JAKARTA – SEGARIS.CO – Komisi Pemberantasan Korupsi (KPK) akan mengkaji informasi terkait dugaan korupsi yang melibatkan Menteri Investasi atau Kepala Badan Koordinasi Penanaman Modal (BKPM), Bahlil Lahadalia, dalam sektor perizinan tambang nikel.
Bahlil diduga menggunakan kekuasaannya untuk mencabut dan menghidupkan kembali sejumlah izin usaha pertambangan (IUP) dan hak guna usaha (HGU) dengan imbalan uang senilai miliaran rupiah.
Anggota Komisi VII DPR RI dari Fraksi Partai Keadilan Sejahtera (PKS), Mulyanto, mendorong KPK untuk memeriksa Bahlil.
Pemerhati Hukum Pemilu UI, Minta KPU dan Bawaslu berani selidiki pergeseran suara ke PSI
“KPK sedang menelaah informasi yang diterima dari masyarakat,” kata Wakil Ketua KPK Alexander Marwata
seperti yang dilansir Kompas.com pada Senin (04/03/2024).
Alex juga menyatakan bahwa pihaknya akan meminta klarifikasi dari pihak-pihak yang terlibat atau mengetahui perizinan tambang nikel.
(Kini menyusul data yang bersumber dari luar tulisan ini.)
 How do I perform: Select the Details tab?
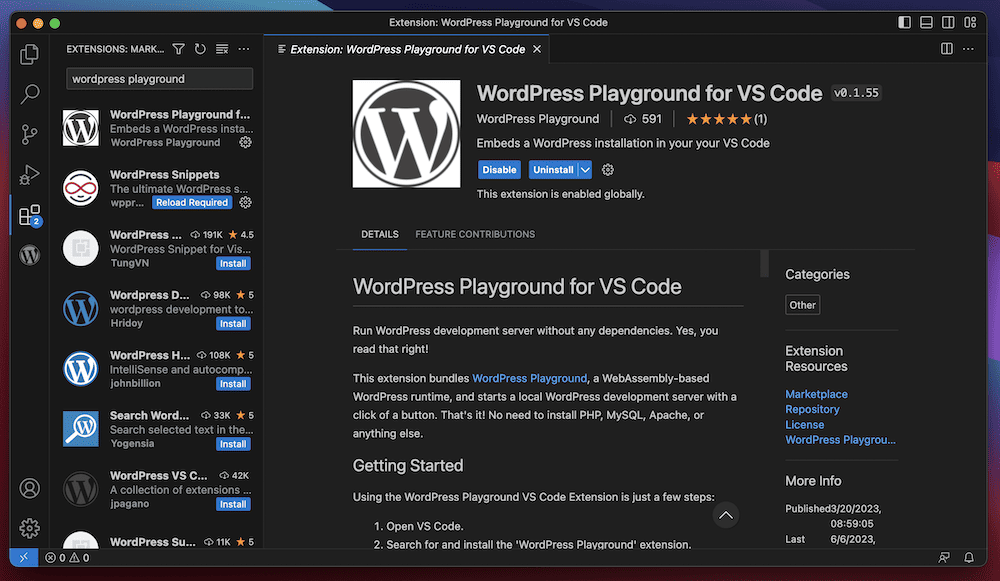[379, 234]
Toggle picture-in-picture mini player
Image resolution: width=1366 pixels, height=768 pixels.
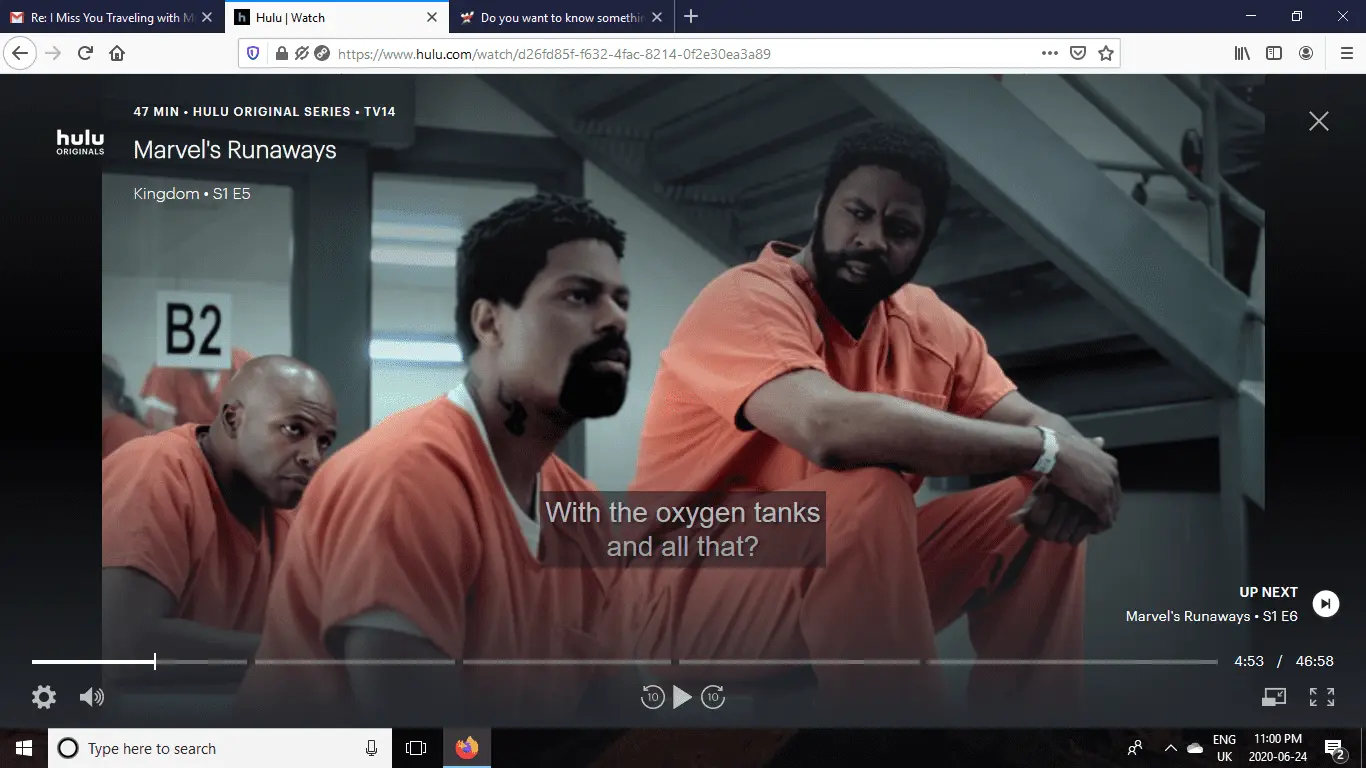point(1274,697)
Selain itu, KPK juga akan berkoordinasi dengan kementerian yang dipimpin oleh Bahlil.
“KPK akan mengkaji informasi tersebut dan melakukan klarifikasi kepada pihak-pihak yang diduga mengetahui atau terlibat dalam proses perizinan tambang nikel,” ujar Alex.
Dalam keterangannya, Mulyanto menyebut bahwa Bahlil diduga menyalahgunakan kekuasaannya sebagai Kepala Satuan Tugas Penataan Penggunaan Lahan dan Penataan Investasi.
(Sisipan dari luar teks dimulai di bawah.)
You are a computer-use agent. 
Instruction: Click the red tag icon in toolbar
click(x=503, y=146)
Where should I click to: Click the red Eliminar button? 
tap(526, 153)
Bahlil mencabut dan mengeluarkan kembali IUP dan HGU perkebunan kelapa sawit dengan imbalan uang senilai miliaran rupiah atau penyertaan saham di setiap perusahaan. Oleh karena itu, Mulyanto meminta KPK untuk memeriksa Bahlil.
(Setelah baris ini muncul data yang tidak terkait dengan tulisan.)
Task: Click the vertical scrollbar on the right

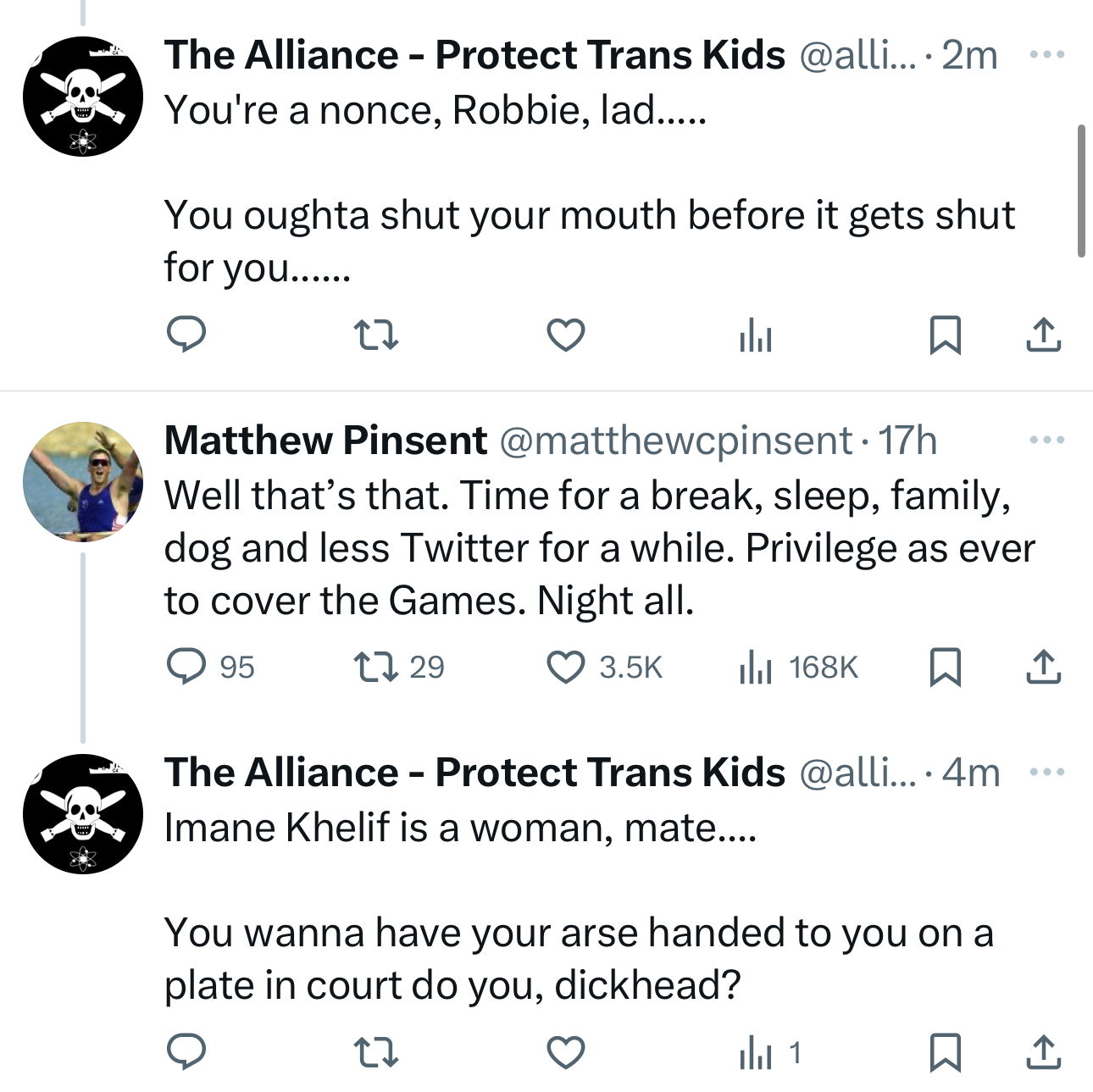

“Tugas ini seharusnya menjadi kewenangan Kementerian ESDM karena undang-undang dan keputusan presiden terkait usaha pertambangan berada di bawah kewenangan Kementerian ESDM, bukan Kementerian Investasi,” kata Mulyanto.
Menurut Mulyanto, satuan tugas tersebut juga penuh dengan kepentingan politik, terutama karena dibentuk menjelang pemilihan presiden 2024.
“Saya curiga satuan tugas ini dibentuk untuk memuluskan pencarian dana kampanye pemilihan umum. Terlepas dari aspek politik, saya percaya keberadaan satuan tugas ini akan merusak ekosistem pertambangan nasional. Pemerintah terkesan sewenang-wenang dalam memberikan kewenangan kepada lembaga tertentu,” katanya.
Namnun, Menteri Investasi/Kepala Badan Koordinasi Penanaman Modal (BKPM) Bahlil Lahadalia membantah dirinya mengenakan tarif atau fee perpanjangan IUP hingga miliaran rupiah.
“Dari mana itu? Siapa yang bilang? Dari mana kabarnya? Lapor ke polisi dan tangkap itu orang,” kata Bahlil di Bontang, Kalimantan Timur, pekan lalu seperti yang dilansir Bisnis.com.
Dia tegas membantah dan memastikan seluruh perizinan tidak dapat dipermainkan dengan pemberian ‘amplop’ [RE/***]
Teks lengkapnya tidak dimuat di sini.